With stem 40 coupled to upper module 20 (with deck mounted thereto
and control system 80 installed), buoyancy control gas conduit 102
is installed and advanced through circumferentially aligned
coupling members 110. Next, structure 10 is coupled to anchor 30
and secured to the sea floor as previously described, and systems
80, 100 are employed to adjust the buoyancy of modules 20, 41 to
achieve the desired net positive buoyancy for structure 10.
In the manners described above, structure 10 is assembled and
coupled to base 30 and the sea floor 12 for subsequent production
operations. When production ceases or there is a desire to move
structure 10 to a new location, structure 10 may released from base
30 by transitioning locking blocks 48 to the radially withdrawn
position with actuators 49, deballasting structure 10 and lifting
it from stabbing member 36. Structure 10 may then be floated to the
new location. At the new location, structure 10 is coupled to an
anchor 30 and the sea floor 12 as previously described. If the
depth at the new location is different than that of the previous
location, stem modules 41 may be added or removed from stem 40 to
adjust the overall height of structure 10 as desired.

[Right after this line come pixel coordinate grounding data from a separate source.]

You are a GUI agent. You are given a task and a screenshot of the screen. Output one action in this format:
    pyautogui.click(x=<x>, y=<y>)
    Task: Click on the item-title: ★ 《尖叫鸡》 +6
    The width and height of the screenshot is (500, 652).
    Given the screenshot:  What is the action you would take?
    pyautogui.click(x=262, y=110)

In the embodiment of structure 10 previously described, buoyancy is
primarily provided by upper module 20 (e.g., air 16 in chambers 26,
27). Some buoyancy is also provided by modules 41 (e.g., air 16 in
chambers 44). However, in other embodiments, buoyancy may be
provided by a plurality of circumferentially spaced buoyancy cans
coupled to the upper portion of the structure (e.g., module 20 of
structure 10). In yet other embodiments, stem 40 may be replaced
with an elongate truss frame. Such a truss frame is generally
transparent to currents and waves, and thus, reduces loads on the
production structure, but adds weight and does not provide any
buoyancy. Accordingly, in such embodiments, the upper module (e.g.,
module 20) and/or buoyancy cans are relied on to provide sufficient
buoyancy to the production structure.
In the manner described, embodiments described herein provide a
height adjustable offshore structure 10 that may be used in depths
greater than those to which jackup platforms and fixed platforms
may be used. Further, since embodiments of structure 10 described
herein include a single point mooring and adjustable buoyancy, they
may be moved from location-to-location with relative ease and low
expense.
While preferred embodiments have been shown and described,
modifications thereof can be made by one skilled in the art without
departing from the scope or teachings herein. The embodiments
described herein are exemplary only and are not limiting. Many
variations and modifications of the systems, apparatus, and
processes described herein are possible and are within the scope of
the invention. For example, the relative dimensions of various
parts, the materials from which the various parts are made, and
other parameters can be varied. Accordingly, the scope of
protection is not limited to the embodiments described herein, but
is only limited by the claims that follow, the scope of which shall
include all equivalents of the subject matter of the claims. Unless
expressly stated otherwise, the steps in a method claim may be
performed in any order. The recitation of identifiers such as (a),
(b), (c) or (1), (2), (3) before steps in a method claim are not
intended to and do not specify a particular order to the steps, but
rather are used to simply subsequent reference to such steps.